• Rows:
§ §

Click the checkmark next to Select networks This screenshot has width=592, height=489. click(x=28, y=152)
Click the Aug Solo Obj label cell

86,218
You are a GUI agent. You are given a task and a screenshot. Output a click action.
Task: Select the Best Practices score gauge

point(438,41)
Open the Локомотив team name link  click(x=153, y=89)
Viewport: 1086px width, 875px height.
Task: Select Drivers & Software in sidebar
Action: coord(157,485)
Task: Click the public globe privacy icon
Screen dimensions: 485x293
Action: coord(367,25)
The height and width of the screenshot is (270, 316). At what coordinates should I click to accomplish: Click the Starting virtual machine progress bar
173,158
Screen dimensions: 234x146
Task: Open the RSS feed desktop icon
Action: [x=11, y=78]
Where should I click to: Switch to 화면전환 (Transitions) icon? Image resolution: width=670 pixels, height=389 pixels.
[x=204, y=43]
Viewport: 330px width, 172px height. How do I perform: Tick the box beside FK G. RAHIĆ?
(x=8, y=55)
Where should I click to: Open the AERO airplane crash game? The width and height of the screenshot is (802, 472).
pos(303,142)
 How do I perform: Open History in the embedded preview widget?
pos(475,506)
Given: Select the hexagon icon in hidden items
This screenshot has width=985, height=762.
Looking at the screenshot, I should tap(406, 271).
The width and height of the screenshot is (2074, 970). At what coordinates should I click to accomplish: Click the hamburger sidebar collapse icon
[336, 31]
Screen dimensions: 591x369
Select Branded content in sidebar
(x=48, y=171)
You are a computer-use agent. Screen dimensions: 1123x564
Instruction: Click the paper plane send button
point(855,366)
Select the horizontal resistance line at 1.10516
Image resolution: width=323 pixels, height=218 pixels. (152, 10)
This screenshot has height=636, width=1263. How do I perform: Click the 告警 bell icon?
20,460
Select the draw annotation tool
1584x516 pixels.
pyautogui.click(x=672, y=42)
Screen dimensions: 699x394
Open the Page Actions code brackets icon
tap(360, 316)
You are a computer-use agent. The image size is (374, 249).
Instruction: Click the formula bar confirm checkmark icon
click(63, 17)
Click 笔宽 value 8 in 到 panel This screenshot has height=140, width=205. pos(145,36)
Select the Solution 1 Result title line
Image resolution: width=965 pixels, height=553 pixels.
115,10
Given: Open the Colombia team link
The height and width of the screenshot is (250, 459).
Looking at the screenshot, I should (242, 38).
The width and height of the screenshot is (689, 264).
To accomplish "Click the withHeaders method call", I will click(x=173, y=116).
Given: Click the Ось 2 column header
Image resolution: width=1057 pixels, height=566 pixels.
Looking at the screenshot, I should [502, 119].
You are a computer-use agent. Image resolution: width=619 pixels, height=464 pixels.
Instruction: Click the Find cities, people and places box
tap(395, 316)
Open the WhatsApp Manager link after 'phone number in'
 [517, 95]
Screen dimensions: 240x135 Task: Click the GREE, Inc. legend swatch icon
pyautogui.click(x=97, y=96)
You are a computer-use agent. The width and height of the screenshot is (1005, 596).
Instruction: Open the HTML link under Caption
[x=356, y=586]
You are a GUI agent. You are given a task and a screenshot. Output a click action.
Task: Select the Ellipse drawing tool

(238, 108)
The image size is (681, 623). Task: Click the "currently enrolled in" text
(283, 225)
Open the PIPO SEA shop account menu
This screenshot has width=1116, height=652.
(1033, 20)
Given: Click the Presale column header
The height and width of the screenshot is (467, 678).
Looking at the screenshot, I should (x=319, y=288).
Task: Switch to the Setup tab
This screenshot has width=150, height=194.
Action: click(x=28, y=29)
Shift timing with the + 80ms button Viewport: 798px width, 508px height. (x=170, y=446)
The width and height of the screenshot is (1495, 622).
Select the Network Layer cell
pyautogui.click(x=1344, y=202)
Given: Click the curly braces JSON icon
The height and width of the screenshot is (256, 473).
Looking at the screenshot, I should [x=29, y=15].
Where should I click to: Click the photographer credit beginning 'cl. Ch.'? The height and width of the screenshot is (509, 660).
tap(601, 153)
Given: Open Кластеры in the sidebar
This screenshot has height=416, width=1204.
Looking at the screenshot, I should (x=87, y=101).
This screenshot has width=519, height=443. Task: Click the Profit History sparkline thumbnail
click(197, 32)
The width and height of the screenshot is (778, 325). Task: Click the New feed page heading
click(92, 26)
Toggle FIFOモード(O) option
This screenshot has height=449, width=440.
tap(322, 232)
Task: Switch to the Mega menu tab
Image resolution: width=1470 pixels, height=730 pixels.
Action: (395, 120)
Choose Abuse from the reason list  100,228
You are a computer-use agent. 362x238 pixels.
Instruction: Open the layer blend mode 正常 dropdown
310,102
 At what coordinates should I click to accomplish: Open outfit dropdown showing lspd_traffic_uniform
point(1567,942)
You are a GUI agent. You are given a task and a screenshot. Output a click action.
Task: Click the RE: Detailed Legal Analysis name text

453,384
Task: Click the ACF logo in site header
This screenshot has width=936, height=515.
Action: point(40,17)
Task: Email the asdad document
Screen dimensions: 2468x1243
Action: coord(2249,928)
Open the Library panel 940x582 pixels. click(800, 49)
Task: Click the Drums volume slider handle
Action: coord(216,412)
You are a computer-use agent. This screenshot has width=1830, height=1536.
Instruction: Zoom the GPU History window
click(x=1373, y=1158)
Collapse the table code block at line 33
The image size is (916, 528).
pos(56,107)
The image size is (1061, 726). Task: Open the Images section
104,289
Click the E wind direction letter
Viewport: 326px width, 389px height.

§ §

• Exercise description:
Copy verbatim everything from the start of the entries down to the line containing "point(438,41)", both ends included.

• Task result:
Click the checkmark next to Select networks This screenshot has width=592, height=489. click(x=28, y=152)
Click the Aug Solo Obj label cell

86,218
You are a GUI agent. You are given a task and a screenshot. Output a click action.
Task: Select the Best Practices score gauge

point(438,41)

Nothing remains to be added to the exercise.